Ha llovido por la noche. La calle muestra un aspecto sombrío. Los adoquines están resbaladizos y hay charcos. Matilde sale del portal con cuidado. Se ha puesto calzado antideslizante. Después de varias caídas ya ha aprendido. Algo somnolienta se dirige al supermercado. Va pensando en sus cosas. Se cruza con algún vecino y da los buenos días. Lleva años viviendo en el barrio de San Pablo, conoce a casi todos. Los de antes claro, a los de fuera y a los okupas los conoce menos, esos van y vienen.
En el supermercado hay poca gente. Es temprano. Elige unas sardinas rancias, tomates, aceitunas, un brick de leche y un paquete de pan de Viena. Paga con un billete pequeño. No puede gastar más. Saluda a la cajera y vuelve a su casa. Otra vez va pensando en sus cosas, muy concentrada.
Se acuerda de su hija que vive en el extranjero. La echa de menos. Piensa en su hijo que ya no se acuerda de ella. La visita poco, casi no la llama. Es curioso que fuera ella, durante mucho tiempo, lo más importante para ellos, cuando eran niños. La llamaban continuamente: «mamá, mamá…» Hasta que tantos «mamas» ya no le cabían en la cabeza. Luego se fueron todos de golpe. Los chicos se independizaron y se fueron a sus casas. Al poco tiempo se fue su marido para siempre. Se quedó sola de la noche a la mañana.
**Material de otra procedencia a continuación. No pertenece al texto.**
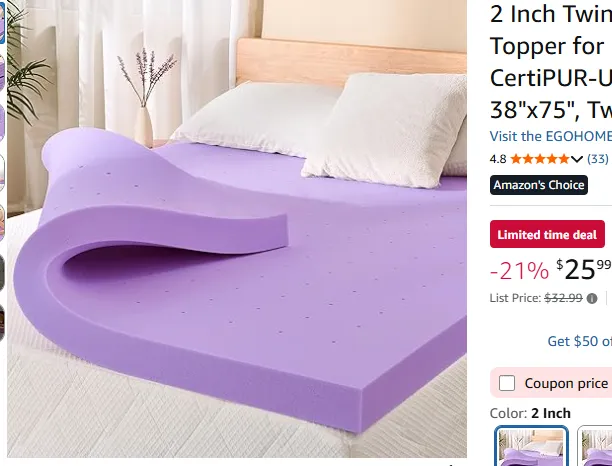
Task: Select the dark gray thumbnail in left strip
Action: click(x=2, y=273)
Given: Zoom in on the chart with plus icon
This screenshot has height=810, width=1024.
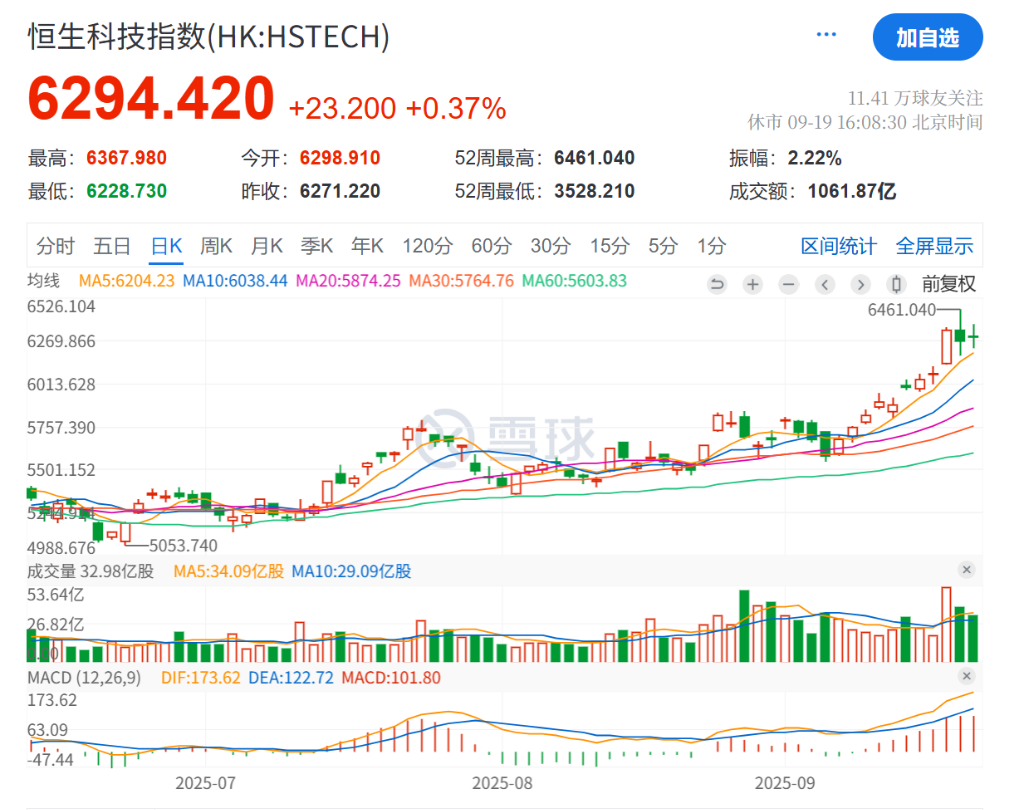Looking at the screenshot, I should 752,284.
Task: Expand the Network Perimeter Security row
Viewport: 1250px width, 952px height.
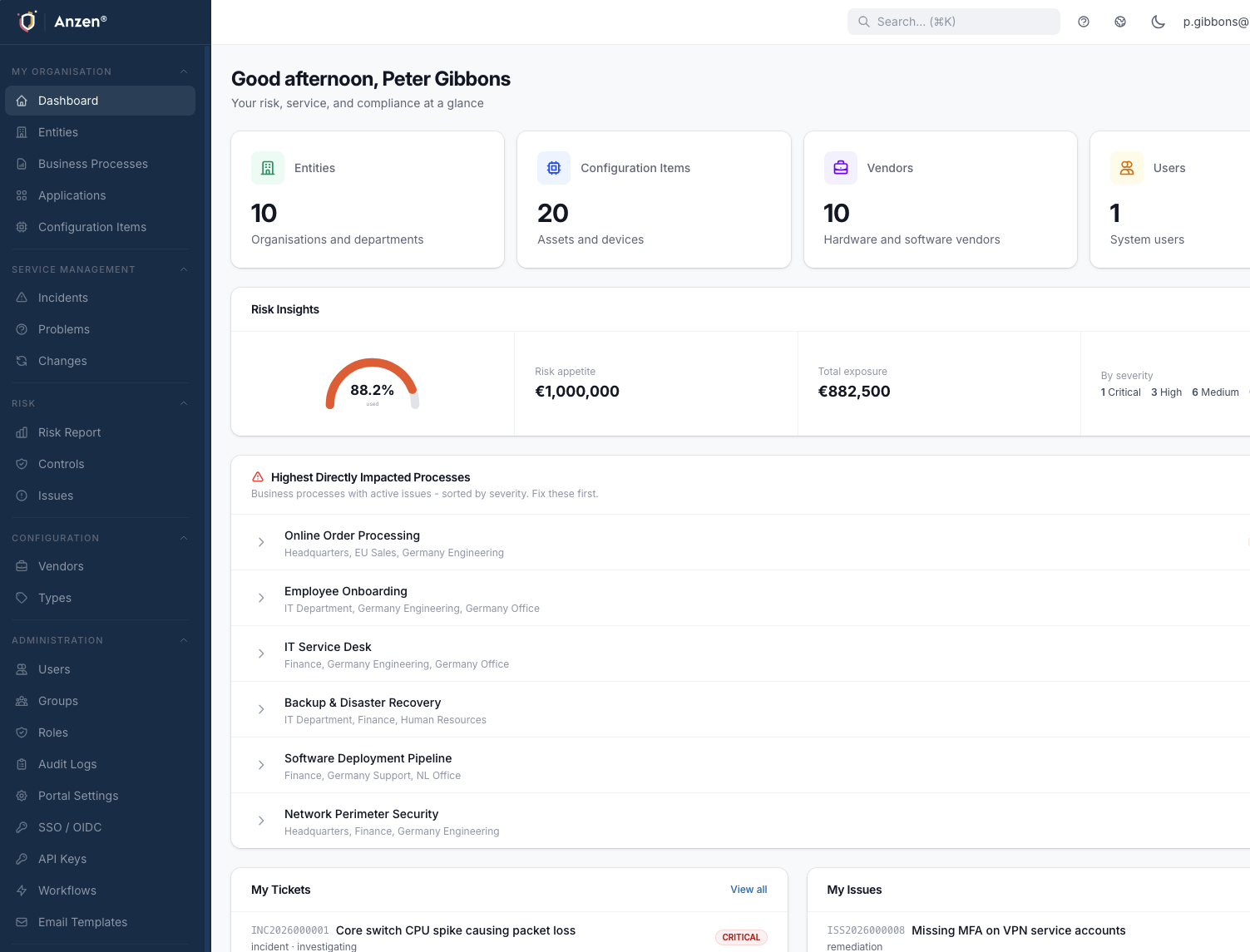Action: click(261, 821)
Pensándolo bien, como hija tampoco tuvo mucha suerte. Era la segunda y no le tocó ser heredera. Su hermano mayor fue el «hereu» y se quedó toda la hacienda. Ella vino a la ciudad con una mano delante y otra detrás. Como pudo salió adelante. Formó una familia y tuvieron tiempos mejores y tiempos peores.
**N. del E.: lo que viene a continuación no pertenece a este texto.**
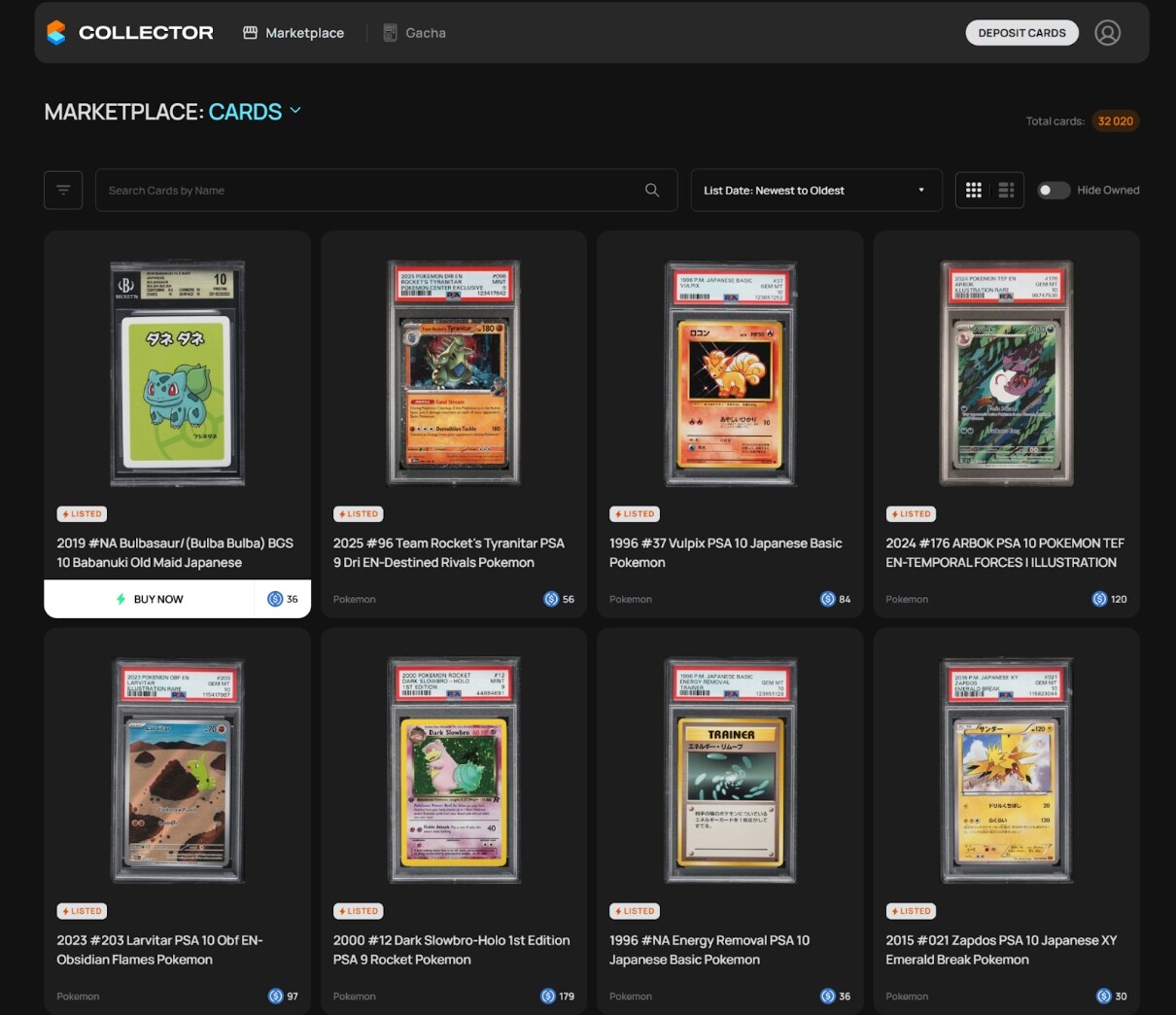
Task: Open the Vulpix PSA 10 card image
Action: pyautogui.click(x=730, y=374)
Ya ha llegado a casa. Se acomoda. No saldrá más en todo el día. Escuchará la radio. Leerá un poco y, tal vez, mire las fotografías y llore un rato. Podría llamar a alguien, ir a un centro de día, invitar a parientes a su casa o salir con las amigas. Todas estas cosas ya las hizo antes y no funcionaron.
Está cansada. Se sienta en su sillón preferido y se queda dormida.